If anyone has the capacity to end racism, it's Nanci Luna Jiménez. 

We were so profoundly affected by Luna Jiménez Seminars and Associates this past August. Thanks to the grant-writing prowess of Ani Samaha, TOF program facilitator, many of us in the extended circle of TOF had the pleasure of working with LJS through a workshop called Transformational Communication: Tools for Cross-Cultural Understanding and Inclusion. Below is a piece from TOF board member and licensed psychotherapist, Jeanette Rothweiler, about her experience:

"I can firmly say that having the opportunity to participate in the Luna Jimenez Seminars & Associates workshop along with my community of The Ojai Foundation has been a life-changing experience. The conceptual framework for the etiology and processes of social oppression, complex as they are, were taught with clarity and non-judgment. Taking us through a process beginning with our common experience of adultism [in our childhoods] was a brilliant way to unite us and approach the larger and very painful issues of racism and other forms of oppression. Essential to the process was the psychological understanding of our hurts and how these are deeply connected to what we express and see expressed in the world. Nanci Luna Jimenez simultaneously taught complex concepts, held the group social/psychological process, and was able to meet individuals in a personal therapeutic space, all the while showing up with her own vulnerability, authenticity, powerful leadership, and unwavering commitment to social justice and love. I personally take away a more integrated understanding of the psychological and social processes at work in the various manifestations of oppression, a framework, a language, tools, a deeper commitment to social justice and love, and a renewed hope in humanity."

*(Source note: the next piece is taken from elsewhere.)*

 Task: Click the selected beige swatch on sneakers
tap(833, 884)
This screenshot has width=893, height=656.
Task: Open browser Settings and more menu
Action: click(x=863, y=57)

It was through LJS's workshop that we were able to uncover and "unpack" patterns of oppression, both in our personal lives and in society. Laughter, crying, and sharing past personal experiences of oppression all led to "discharge" or the processing of emotions, as LJS would explain. Here are some other things we learned:

1. Tears are high in protein. It's good to cry.

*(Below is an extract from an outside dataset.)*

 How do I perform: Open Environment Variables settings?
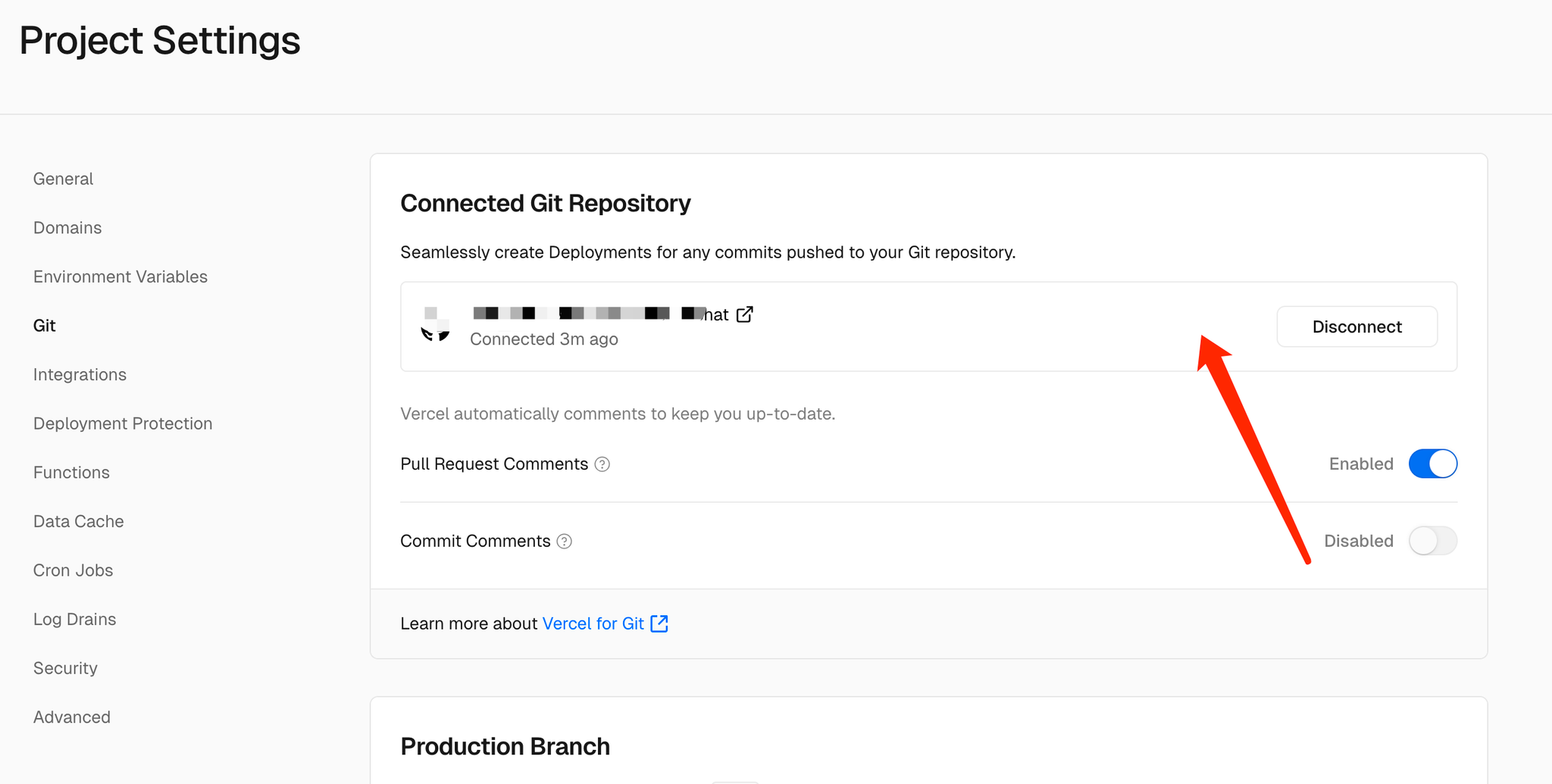pos(120,276)
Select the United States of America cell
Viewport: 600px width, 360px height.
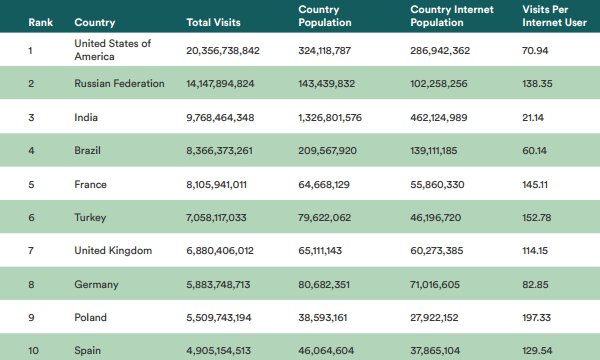[x=112, y=50]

2. Relationships are an act of revolution. They prompt us to do things we wouldn't normally do, to speak up (especially for others!) where we may usually be silent.

4. Yawning cools your brain.

5. How we listen to others is often a projection of how we wanted to be listened to in the past.

Our minds are still buzzing. We look forward to seeing how these concepts may be implemented into the practice of council, both at The Ojai Foundation and beyond.